Implications cliniques :

                  Les symptômes de la crise résultent d’une variation brutale ou progressive de la pression endolymphatique avec plusieurs conséquences possibles :

                    I.                        Rupture du labyrinthe membraneux et intoxication potassique : provoquant une intoxication potassique des structures neuro-sensorielles.  Cet excès brutal de K+ dans les rampes périlymphatiques et/ou dans la périlymphe de la citerne vestibulaire affecte directement soit la synapse neuro-sensorielle, soit la fibre nerveuse elle-même qui baigne dans la citerne vestibulaire.  Il en résulte une dépolarisation qui, d’abord, augmente la fréquence des potentiels d’action, puis les bloque.  Sur le plan clinique,  ce phénomène se traduit par un vertige avec  nystagmus battant  d’abord vers l’oreille malade (nystagmus irritatif),   puis,    quand  la concentration  de K+  dépasse les 20 mmol/l, vers l’oreille saine (nystagmus destructif), enfin, lorsque l’excès de K+ est épuré, à nouveau vers l’oreille malade (nystagmus de récupération), avant de disparaître. Ensuite survient la cicatrisation de la fistule autorisant la reprise du processus de distension et de rupture. A un stade avancé, le labyrinthe membraneux présente des déformations permanentes avec des plages de tissu fibreux dense, stigmate des multiples processus de fistulisation et de cicatrisation intervenus au cours de l’évolution de la maladie. Ces connexions fibreuses assurent la transmission des stimuli mécaniques entre les différentes structures vestibulaires qu’elles relient, et notamment entre platine de l’étrier et les structures vestibulaires. Ainsi s’explique le classique signe d’Hennebert retrouvé initialement chez les malades atteints de syphilis congénitale (Hennebert 1911).  Schuknecht (1976) et Nadol (1977), constatent ensuite la présence de ce signe chez certains patients atteints de maladie de Ménière. C’est un signe de fistule sans fistule : la compression digitale du conduit auditif externe provoque un vertige avec nystagmus [Maire et coll. (52)].

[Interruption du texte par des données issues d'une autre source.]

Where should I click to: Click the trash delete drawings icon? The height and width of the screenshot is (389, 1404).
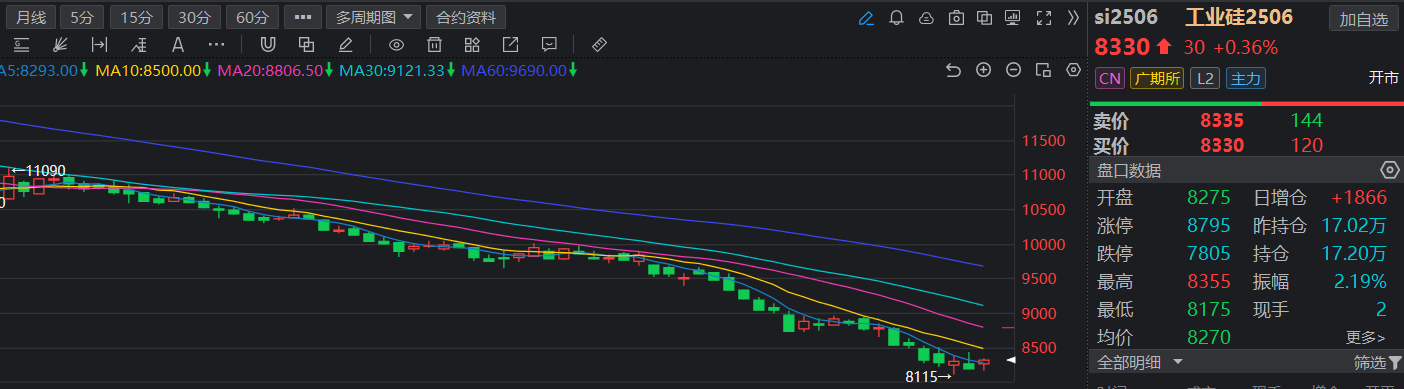click(x=434, y=44)
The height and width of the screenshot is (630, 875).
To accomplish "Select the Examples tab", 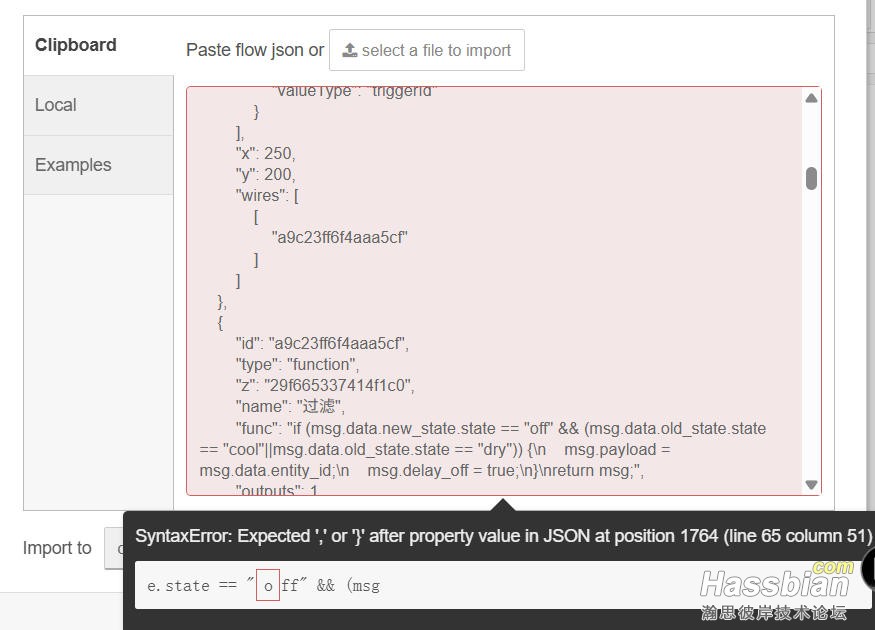I will coord(73,165).
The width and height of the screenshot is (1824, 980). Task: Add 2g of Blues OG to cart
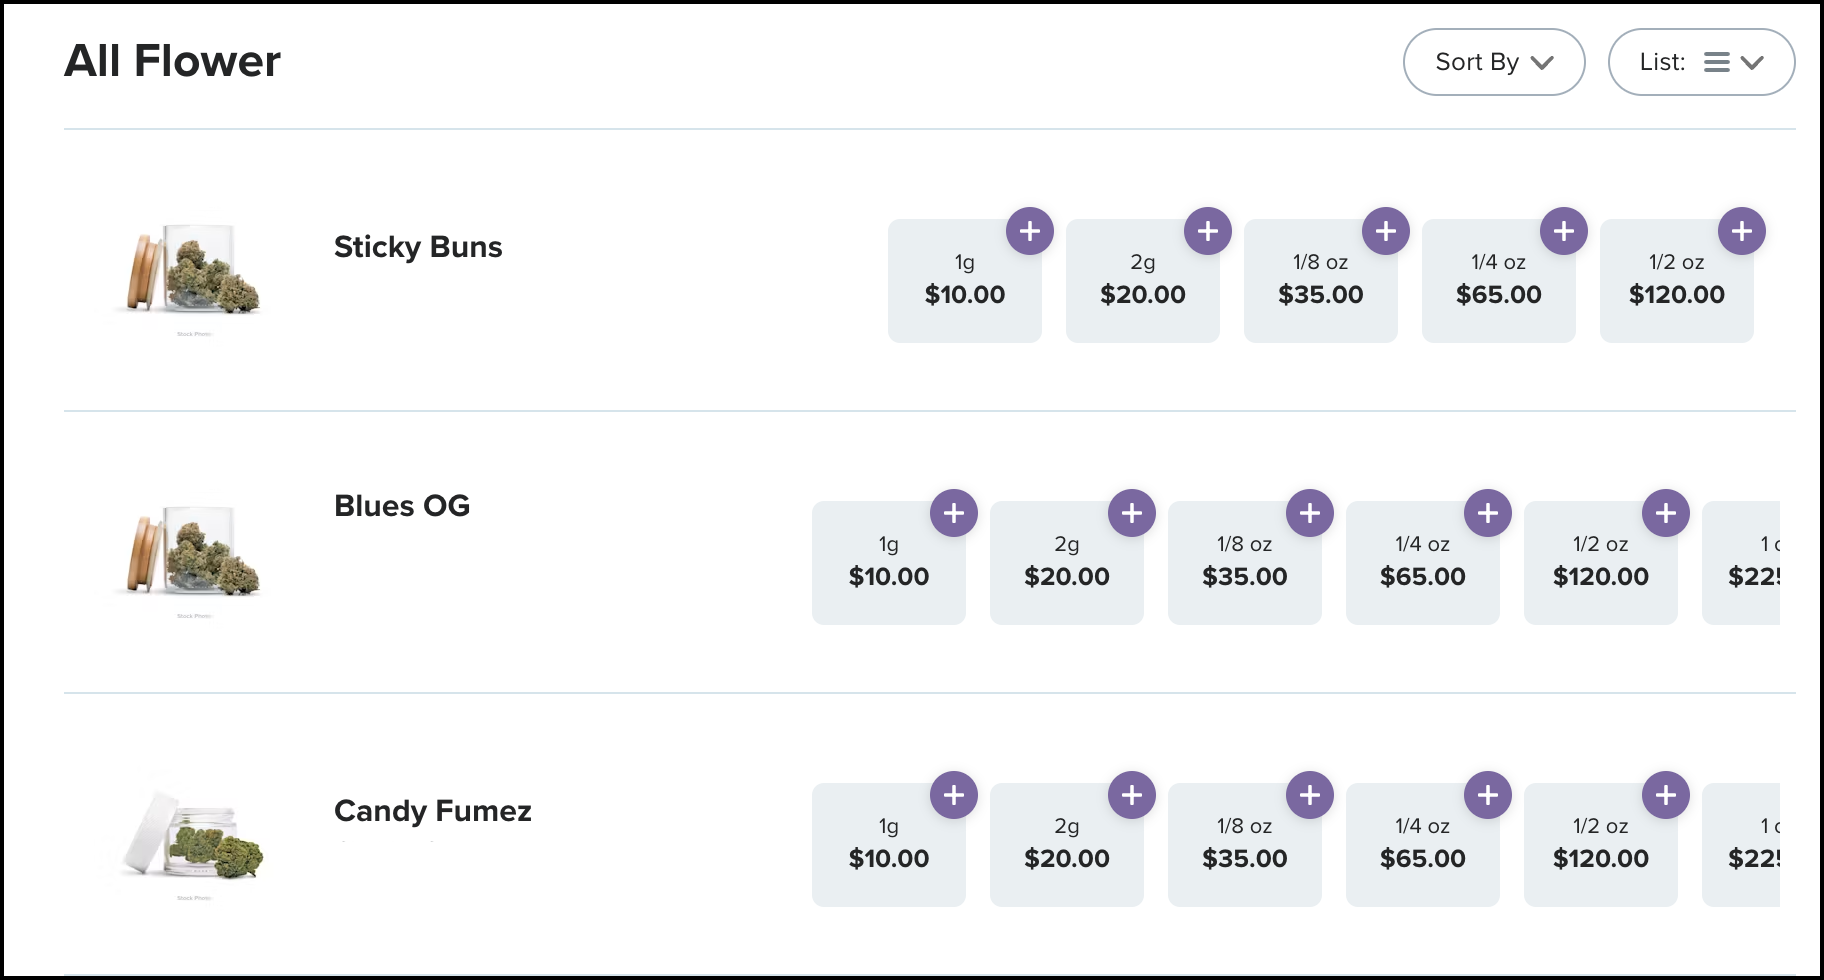[x=1132, y=512]
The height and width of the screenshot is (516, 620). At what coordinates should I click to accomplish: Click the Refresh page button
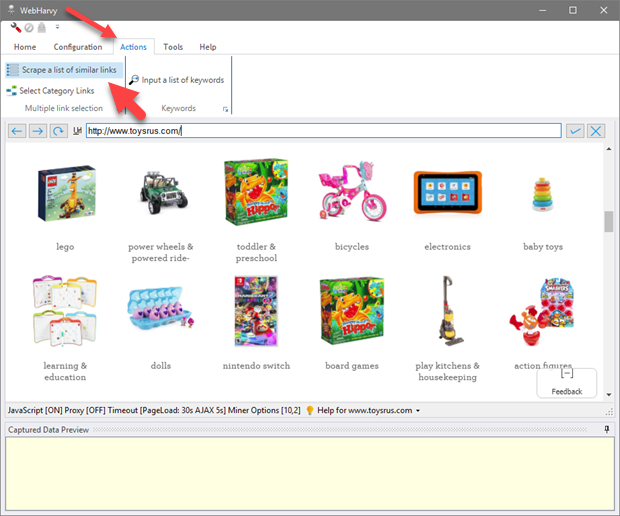click(59, 131)
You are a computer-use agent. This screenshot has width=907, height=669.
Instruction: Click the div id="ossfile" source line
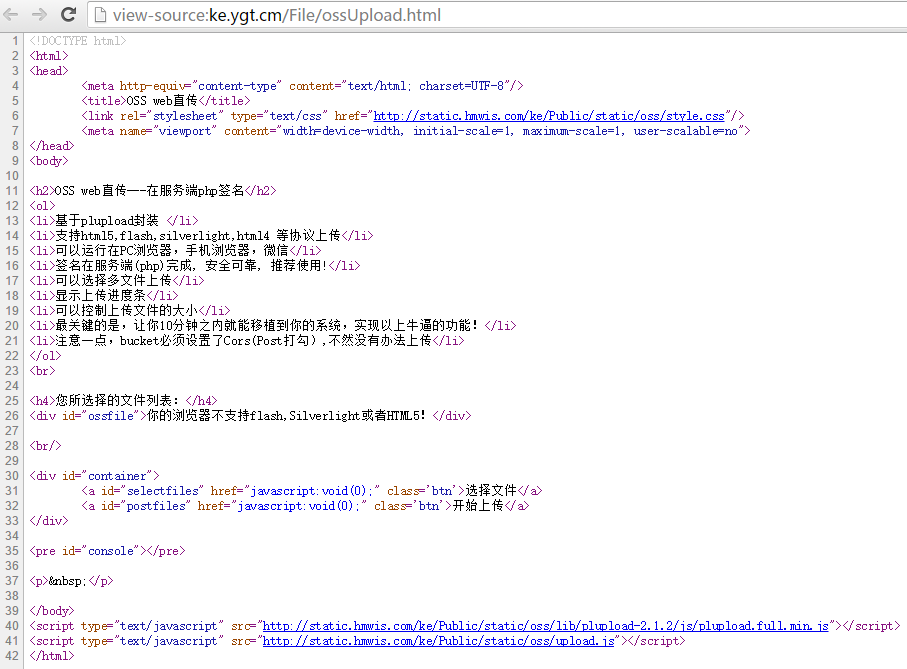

            Les objections évoquées à cette théorie de l’intoxication potassique par rupture membraneuse sont : a) les ruptures sont loin d’être toujours retrouvées sur rochers humains ; b)  le processus distension-rupture-cicatrisation suppose un certain délai difficilement compatible avec la répétition des crises, parfois pluriquotidiennes ; c) les dosages effectués sur prélèvements de liquides labyrinthiques humains ne montrent pas de concentration potassique significativement élevées dans la périlymphe.

                  II.                        Augmentation de la perméabilité du compartiment endolymphatique : soit par une altération des jonctions intercellulaires, soit par l’ouverture de canaux ioniques membranaires sensibles à l’étirement (strech activated). Cette perte d’étanchéité électrochimique induit une fuite de K+, qui, en raison du gradient électrochimique, s’effectuerait en direction des espaces périlymphatiques.

                III.                        Altération du découplage mécanique stéréocil-membrane tectoriale : les variations pressionnelles ou les modifications de structure et de position de la membrane tectoriale provoquent une modification de la micromécanique cochléaire et de la transduction avec altération de la motilité des stéréocils de la cochlée, des macules et des crêtes vestibulaires. Ces altérations seraient, au stade de début de la maladie, à l’origine de la surdité et des acouphènes, ainsi que des modifications permanentes des constantes électrophysiologiques objectivées par l’électrocochléographie.

                IV.                        Forçage de la valvule utriculo-endolymphatique, qui protège le compartiment vestibulaire, induit une stimulation directe des structures vestibulaires sensibles au mouvement. Les mouvements liquidiens ampullopètes secondaires à l’augmentation brutale de pression se propagent plus rapidement dans les étroits canaux semi-circulaires que dans les vastes cavités utriculaire ou sacculaire. Une baisse de pression induit, à l’inverse, un mouvement ampullifuge. Ces données expliqueraient, aussi,  les changements de direction du nystagmus lors d’une crise.